Israel Securities Authority Chair Moshe Tery warns against overenthusiasm for the wave of public offerings hitting the capital market - even going so far as to say there is danger to the public in investing in new offerings. Tery calls on the public to exercise caution in buying into offerings and says there are currently quite a few offerings by "poor quality companies." A warning from a senior regulator against danger to the public in its investments is extremely rare and indicates that the ISA is very concerned by the current boom market in offerings.

Tery told TheMarker, "I call on the public to examine each offering very closely. Look at the company, its managers and its history. We are very worried by the fact that these things are no longer done today - and any offering gets bought. We are starting to see offerings by poor quality companies, including companies we ordered to emphasize certain very worrisome figures in their prospectus. Still, these offerings are grabbed up in their entirety.

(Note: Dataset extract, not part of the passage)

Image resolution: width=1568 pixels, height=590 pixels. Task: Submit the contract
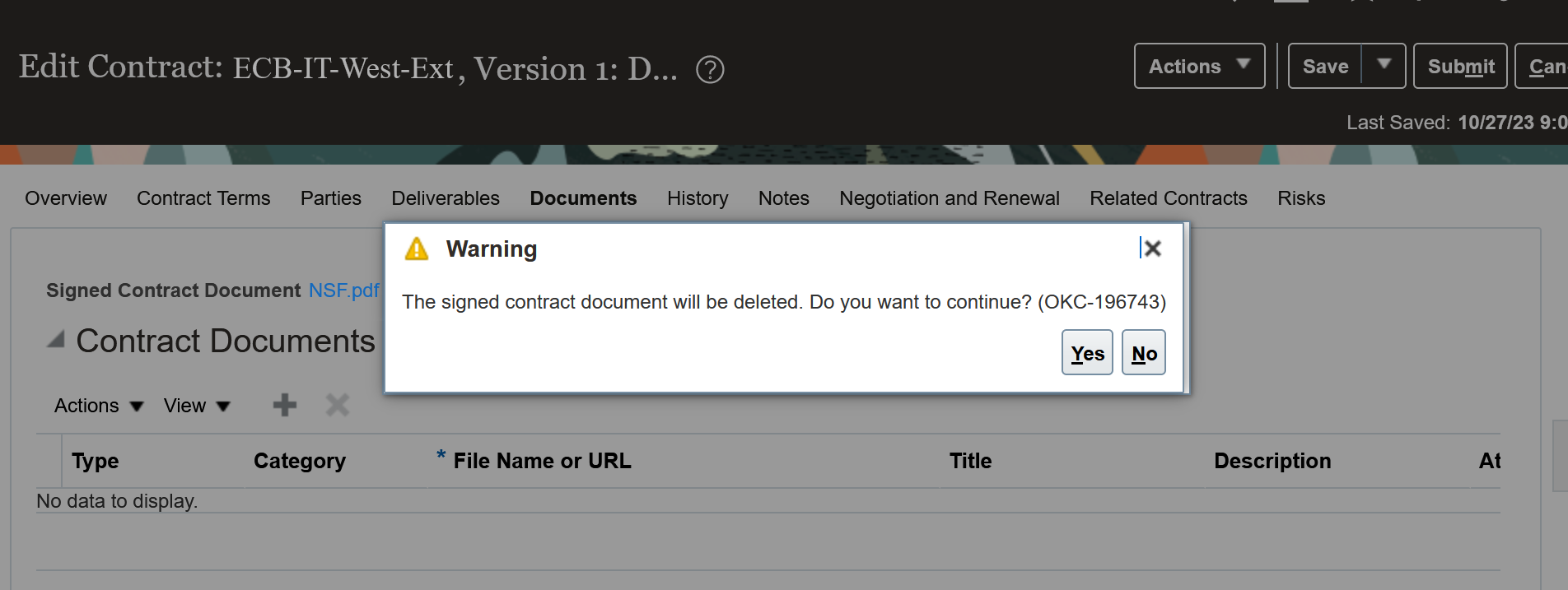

This is very risky."

According to Tery, most issues stem from excellent companies, but he is worried by the loss of choosiness which is allowing even lower quality companies to easily raise financing from the public. "We have 200 issues in line waiting for permission," Tery reveals. "This reminds me of not-so-good times," he adds, hinting at the TASE's 1994 bubble.

Aside from warning the public against buying into issues directly without being choosy, the ISA is also working on reviewing the investment considerations of the public's messengers to the capital market - portfolio managers and mutual fund managers. The watchdog plans to demand that portfolio managers and maybe also mutual fund managers publish their considerations in various offerings. In addition, portfolio managers will be required to get client permission in buying into offerings and will have to reveal to the client any connections they have to the company offering the security. ISA has other planned restrictions in the pipeline, too.

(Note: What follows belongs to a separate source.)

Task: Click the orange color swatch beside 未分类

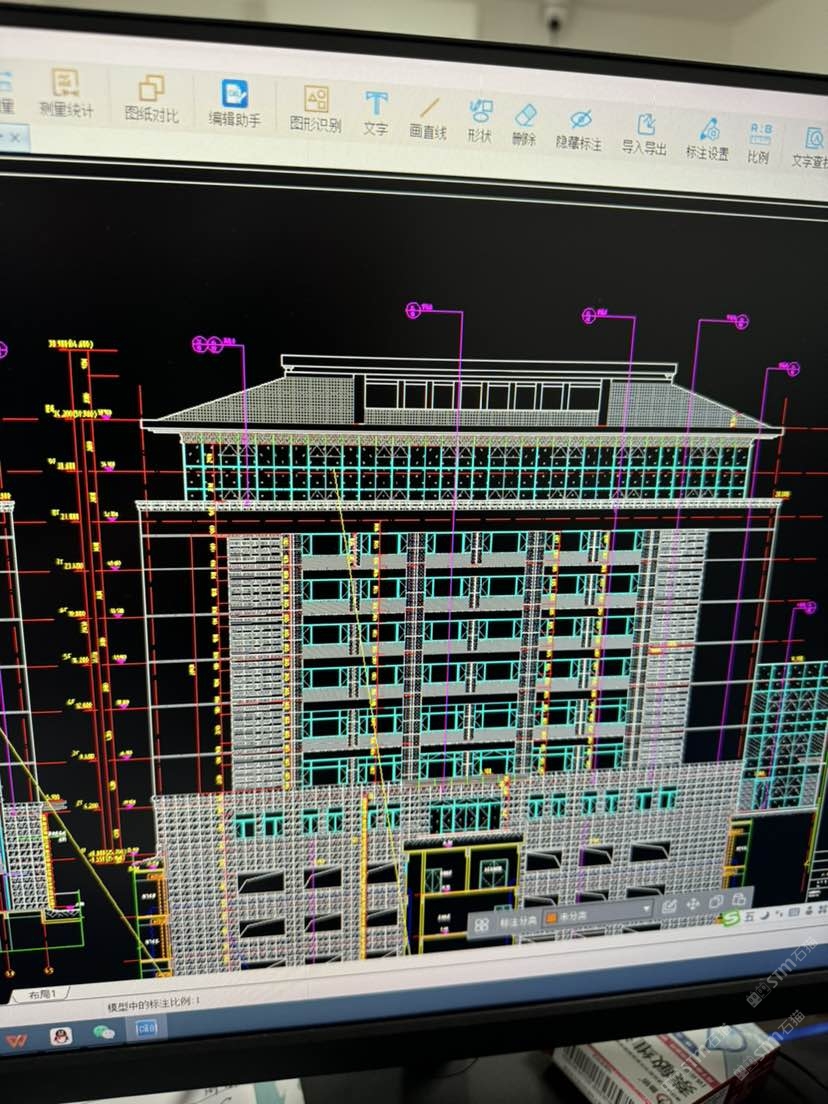Action: (x=550, y=917)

2006 was a record year for financing on the Israeli capital market as companies saw NIS 90 billion, about half in shares and half in corporate bonds. This outpaced any previous year, including the boom years of 1993 and 2000 (in real terms). Fundraising in 2006 was essentially twice the previous record set in 2005. The pace this year, by the way, is only increasing. In January 2007 alone, publicly traded companies raised NIS 10 billion, NIS 7 billion of which was in corporate bonds.

Capital market sources believe the primary problem in the initial market is actually in corporate bonds and not with shares. The issue process is motivated by the public's ever-increasing appetite for corporate bonds, which the public believes is a solid investment carrying little risk. For this reason, the public is injecting huge demand into mutual funds that specialize in corporate bonds, and these funds are the prominent buyers as companies issue paper. In November-January, corporate bond-oriented mutual funds raised NIS 6 billion, although the sum was heavily weighted toward January.